Momencik, trwa przetwarzanie danych   loading-animation

#8240

przez (PW) ·
| Do ulubionych
PKP. W przedziale oprócz mnie staruszek (pod 70) i pani około lat 55, nie znali się wcześniej. Pan z gatunku "Mam swoje zdanie na każdy temat" początkowo próbował wdać się ze mną w dyskusję o polityce, a później jął raczyć swymi opiniami o współczesnej Polsce naszą towarzyszkę podróży. Podczas dwugodzinnej pogawędki przewinęły się liczne złote myśli, by wspomnieć tylko: "Dlaczego oni nie dodrukują pieniędzy? Co to za problem? I by biedy w kraju nie było!" czy "Wystarczy tylko na tego Kaczyńskiego spojrzeć, jak on patrzy, od razu widać, że mu baby brak", ale także mnóstwo teorii spisku. Najciekawsza z nich została nam wyjawiona po wizycie pana wózkowego z WARSu, który zajrzał spytać "KAWAHERBATASŁODYCZE?", po czym, po pogardliwym prychnięciu staruszka i zapewnieniach moich i pani, że niczego nam nie brakuje, ruszył w dalszą drogę po pociągu.

-A wiedzą państwo, po co są te dziurki tam? - spytał konspiracyjnie staruszek, wskazując małe otworki wentylacyjne w drzwiach do przedziału, umieszczone przy podłodze w prawie każdym pociągu starego typu - on tamtędy gaz wpuszcza. Usypiający. On chodzi po pociągu nie żeby sprzedawać, tylko rozpoznanie terenu robi. Patrzy, kogo można okraść, kto sam siedzi, kto bogato ubrany. Wszystko sobie zapisuje, a potem wraca z gazem, usypia przedział cały, kradnie i szukaj wiatru w polu. Tak jest. W tym jedzeniu od niego też usypiacze są, żeby ryzyka nie było, że się obudzi ktoś - zakończył z dramatyczną miną staruszek, po czym, gdy otrząsnęliśmy się z osłupienia, wrócił do dyskusji o żydowskich korzeniach Komorowskiego.

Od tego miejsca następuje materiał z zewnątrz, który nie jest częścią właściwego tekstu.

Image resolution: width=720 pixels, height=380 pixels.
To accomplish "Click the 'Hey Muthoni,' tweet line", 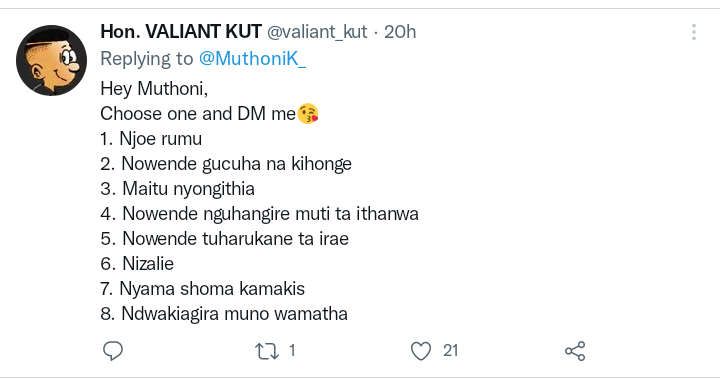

Jakiś czas temu pojawiła się tu historia o staruszku obawiającym się usypiacza w darmowej kawie. Coś musi być na rzeczy... Strzeżcie się!

PKP

Skomentuj (13) Pobierz ten tekst w formie obrazka
Ocena: 463 (631)

Komentarze

Momencik, trwa ładowanie komentarzy   ładowanie…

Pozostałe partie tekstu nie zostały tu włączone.